§ **WHAT YOU SHOULD DO**:
Reproduce the data exactly, leaving nothing out.

EXTRACTED MATERIAL START

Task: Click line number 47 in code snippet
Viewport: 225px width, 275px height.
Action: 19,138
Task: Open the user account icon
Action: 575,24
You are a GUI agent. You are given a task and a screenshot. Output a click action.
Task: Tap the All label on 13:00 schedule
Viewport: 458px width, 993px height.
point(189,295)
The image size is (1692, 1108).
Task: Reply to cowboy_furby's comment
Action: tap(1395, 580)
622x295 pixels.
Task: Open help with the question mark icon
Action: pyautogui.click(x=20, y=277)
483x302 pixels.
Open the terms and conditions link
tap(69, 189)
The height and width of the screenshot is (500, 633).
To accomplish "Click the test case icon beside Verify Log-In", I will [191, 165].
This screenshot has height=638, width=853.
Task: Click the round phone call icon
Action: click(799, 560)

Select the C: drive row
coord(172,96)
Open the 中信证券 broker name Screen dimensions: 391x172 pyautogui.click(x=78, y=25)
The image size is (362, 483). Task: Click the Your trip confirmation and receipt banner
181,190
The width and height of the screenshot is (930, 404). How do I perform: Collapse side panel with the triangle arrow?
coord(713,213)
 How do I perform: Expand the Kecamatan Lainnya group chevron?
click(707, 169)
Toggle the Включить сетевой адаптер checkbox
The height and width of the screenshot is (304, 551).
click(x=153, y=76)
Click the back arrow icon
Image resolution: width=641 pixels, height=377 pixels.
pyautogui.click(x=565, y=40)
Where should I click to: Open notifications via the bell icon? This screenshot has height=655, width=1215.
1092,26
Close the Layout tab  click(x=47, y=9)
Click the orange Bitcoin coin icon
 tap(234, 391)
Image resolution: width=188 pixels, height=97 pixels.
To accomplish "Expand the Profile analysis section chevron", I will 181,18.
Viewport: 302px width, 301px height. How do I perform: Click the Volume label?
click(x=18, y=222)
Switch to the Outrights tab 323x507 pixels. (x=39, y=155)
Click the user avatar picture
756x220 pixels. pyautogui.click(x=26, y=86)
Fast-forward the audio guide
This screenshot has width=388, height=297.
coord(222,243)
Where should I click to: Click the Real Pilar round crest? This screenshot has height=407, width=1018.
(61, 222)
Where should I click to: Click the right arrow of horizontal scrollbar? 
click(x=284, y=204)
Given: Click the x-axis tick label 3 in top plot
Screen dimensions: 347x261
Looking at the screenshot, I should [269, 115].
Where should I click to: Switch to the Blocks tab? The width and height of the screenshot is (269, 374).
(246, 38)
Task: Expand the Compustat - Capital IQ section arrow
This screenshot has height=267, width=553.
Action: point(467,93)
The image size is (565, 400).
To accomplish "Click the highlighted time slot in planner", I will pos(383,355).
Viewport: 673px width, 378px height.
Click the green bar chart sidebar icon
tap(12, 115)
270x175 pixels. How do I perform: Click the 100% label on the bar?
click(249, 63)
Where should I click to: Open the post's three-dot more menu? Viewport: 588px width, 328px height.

EXTRACTED MATERIAL END

§ **RESULT**:
Task: Click line number 47 in code snippet
Viewport: 225px width, 275px height.
Action: 19,138
Task: Open the user account icon
Action: 575,24
You are a GUI agent. You are given a task and a screenshot. Output a click action.
Task: Tap the All label on 13:00 schedule
Viewport: 458px width, 993px height.
point(189,295)
The image size is (1692, 1108).
Task: Reply to cowboy_furby's comment
Action: tap(1395, 580)
622x295 pixels.
Task: Open help with the question mark icon
Action: pyautogui.click(x=20, y=277)
483x302 pixels.
Open the terms and conditions link
tap(69, 189)
The height and width of the screenshot is (500, 633).
To accomplish "Click the test case icon beside Verify Log-In", I will [191, 165].
This screenshot has height=638, width=853.
Task: Click the round phone call icon
Action: click(799, 560)

Select the C: drive row
coord(172,96)
Open the 中信证券 broker name Screen dimensions: 391x172 pyautogui.click(x=78, y=25)
The image size is (362, 483). Task: Click the Your trip confirmation and receipt banner
181,190
The width and height of the screenshot is (930, 404). How do I perform: Collapse side panel with the triangle arrow?
coord(713,213)
 How do I perform: Expand the Kecamatan Lainnya group chevron?
click(707, 169)
Toggle the Включить сетевой адаптер checkbox
The height and width of the screenshot is (304, 551).
click(x=153, y=76)
Click the back arrow icon
Image resolution: width=641 pixels, height=377 pixels.
pyautogui.click(x=565, y=40)
Where should I click to: Open notifications via the bell icon? This screenshot has height=655, width=1215.
1092,26
Close the Layout tab  click(x=47, y=9)
Click the orange Bitcoin coin icon
 tap(234, 391)
Image resolution: width=188 pixels, height=97 pixels.
To accomplish "Expand the Profile analysis section chevron", I will 181,18.
Viewport: 302px width, 301px height. How do I perform: Click the Volume label?
click(x=18, y=222)
Switch to the Outrights tab 323x507 pixels. (x=39, y=155)
Click the user avatar picture
756x220 pixels. pyautogui.click(x=26, y=86)
Fast-forward the audio guide
This screenshot has width=388, height=297.
coord(222,243)
Where should I click to: Click the Real Pilar round crest? This screenshot has height=407, width=1018.
(61, 222)
Where should I click to: Click the right arrow of horizontal scrollbar? 
click(x=284, y=204)
Given: Click the x-axis tick label 3 in top plot
Screen dimensions: 347x261
Looking at the screenshot, I should [269, 115].
Where should I click to: Switch to the Blocks tab? The width and height of the screenshot is (269, 374).
(246, 38)
Task: Expand the Compustat - Capital IQ section arrow
This screenshot has height=267, width=553.
Action: point(467,93)
The image size is (565, 400).
To accomplish "Click the highlighted time slot in planner", I will pos(383,355).
Viewport: 673px width, 378px height.
Click the green bar chart sidebar icon
tap(12, 115)
270x175 pixels. How do I perform: Click the 100% label on the bar?
click(249, 63)
Where should I click to: Open the post's three-dot more menu? Viewport: 588px width, 328px height.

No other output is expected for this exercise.